Medical students (N = 10), master’s students in advanced geriatric nursing (N = 8) and bachelor’s students in nursing (N = 9) participated in the simulations. The students were in their last or second-to-last year of education. We conducted five semi-structured focus group interviews with the participants’ directly after the simulation training to elicit experiences related to the scenarios, the simulation and interprofessional collaboration. The transcripts were analysed using systematic text condensation. To supplement the focus group interviews, the students also completed the interprofessional collaborative competency attainment survey (ICCAS), which measures the students’ self-assessed interprofessional competence.
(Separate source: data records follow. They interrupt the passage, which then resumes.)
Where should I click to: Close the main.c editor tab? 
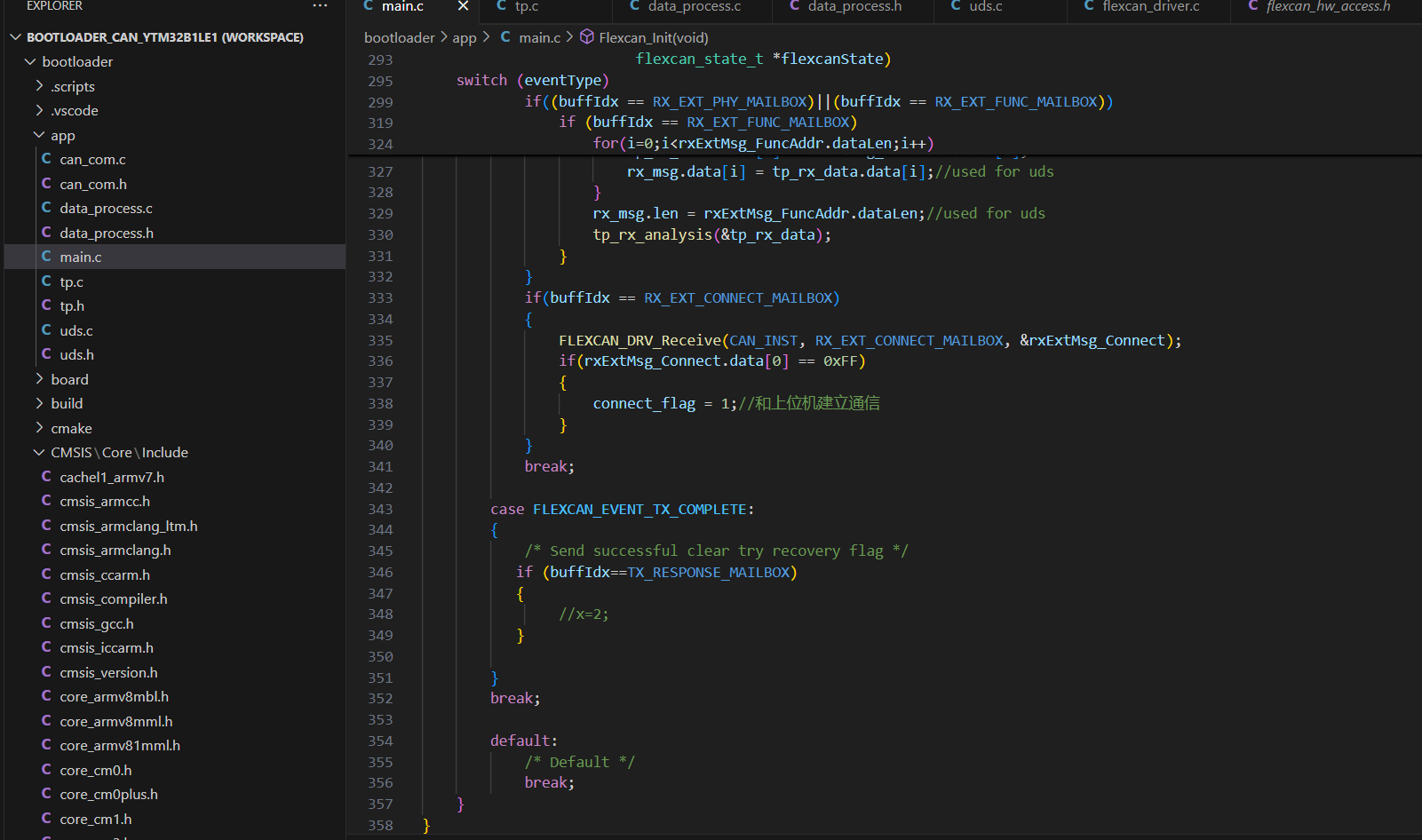pos(463,6)
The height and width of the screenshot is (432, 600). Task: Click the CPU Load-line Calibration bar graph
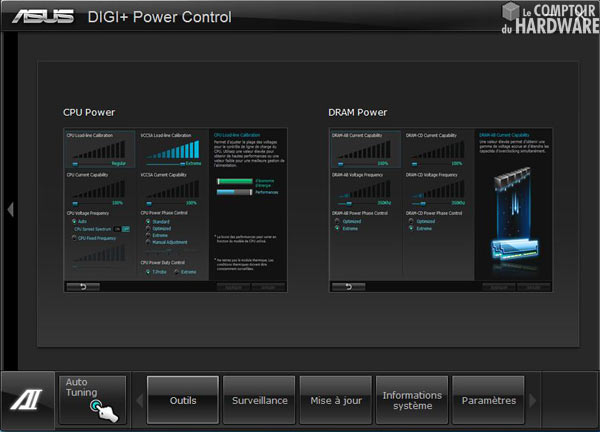click(97, 151)
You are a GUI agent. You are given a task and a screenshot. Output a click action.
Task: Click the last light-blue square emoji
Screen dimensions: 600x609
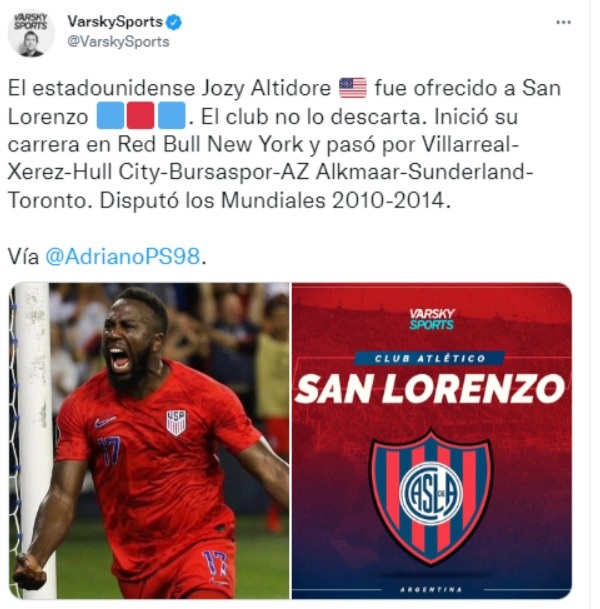171,115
Three main themes emerged from the analysis of the focus group interviews: realism, uncertainty and reflection. The students emphasised the importance of authentic and recognisable scenarios. They said the vague and unspecific patient symptoms created uncertainty in the situation, making it difficult to understand the patient’s diagnosis. Despite that uncertainty, they described the experience as positive. Further, the students expressed that the simulation increased their confidence in interprofessional collaboration and prepared them for future work. The results from the ICCAS questionnaire showed that the students reported a subjective positive change in their interprofessional competence after participating in the scenarios.
This study showed that simulation-based IPE with sub-acute primary care scenarios contributes to develop interprofessional collaborative competence in healthcare education. Sub-acute scenarios can supplement the more common approaches with acute care scenarios and aid in developing the collaborative competence required to work in healthcare teams.